Work task: After locating the line with "You are a computer-use" in the data that follows, return it and every later line exactly, up to and including the line with "Given: Click the blue Image tool label".

Data for this task:
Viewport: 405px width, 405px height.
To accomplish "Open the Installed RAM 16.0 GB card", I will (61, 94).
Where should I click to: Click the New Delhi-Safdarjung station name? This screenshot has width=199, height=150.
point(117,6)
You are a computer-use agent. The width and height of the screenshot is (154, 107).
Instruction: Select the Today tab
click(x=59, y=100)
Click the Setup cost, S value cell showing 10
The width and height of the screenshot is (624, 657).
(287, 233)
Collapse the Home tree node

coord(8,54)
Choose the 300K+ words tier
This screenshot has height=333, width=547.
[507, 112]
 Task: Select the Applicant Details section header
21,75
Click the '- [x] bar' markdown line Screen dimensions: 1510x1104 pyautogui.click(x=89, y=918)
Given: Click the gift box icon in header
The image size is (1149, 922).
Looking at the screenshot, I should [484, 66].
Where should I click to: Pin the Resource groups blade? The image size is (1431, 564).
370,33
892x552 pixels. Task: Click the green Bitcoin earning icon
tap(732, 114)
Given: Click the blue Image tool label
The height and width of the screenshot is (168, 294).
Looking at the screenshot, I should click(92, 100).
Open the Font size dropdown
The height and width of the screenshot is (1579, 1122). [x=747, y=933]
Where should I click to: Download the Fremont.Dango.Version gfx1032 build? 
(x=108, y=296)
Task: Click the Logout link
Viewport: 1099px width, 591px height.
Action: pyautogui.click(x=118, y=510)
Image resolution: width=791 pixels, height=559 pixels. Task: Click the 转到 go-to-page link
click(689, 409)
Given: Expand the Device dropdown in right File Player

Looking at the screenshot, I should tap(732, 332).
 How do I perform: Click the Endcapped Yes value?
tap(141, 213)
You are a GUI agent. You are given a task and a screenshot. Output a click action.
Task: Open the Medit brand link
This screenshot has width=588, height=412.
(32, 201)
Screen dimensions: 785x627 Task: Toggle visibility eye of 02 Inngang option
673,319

Answer below:
You are a computer-use agent. The width and height of the screenshot is (154, 107).
Instruction: Select the Today tab
click(x=59, y=100)
Click the Setup cost, S value cell showing 10
The width and height of the screenshot is (624, 657).
(287, 233)
Collapse the Home tree node

coord(8,54)
Choose the 300K+ words tier
This screenshot has height=333, width=547.
[507, 112]
 Task: Select the Applicant Details section header
21,75
Click the '- [x] bar' markdown line Screen dimensions: 1510x1104 pyautogui.click(x=89, y=918)
Given: Click the gift box icon in header
The image size is (1149, 922).
Looking at the screenshot, I should [484, 66].
Where should I click to: Pin the Resource groups blade? The image size is (1431, 564).
370,33
892x552 pixels. Task: Click the green Bitcoin earning icon
tap(732, 114)
Given: Click the blue Image tool label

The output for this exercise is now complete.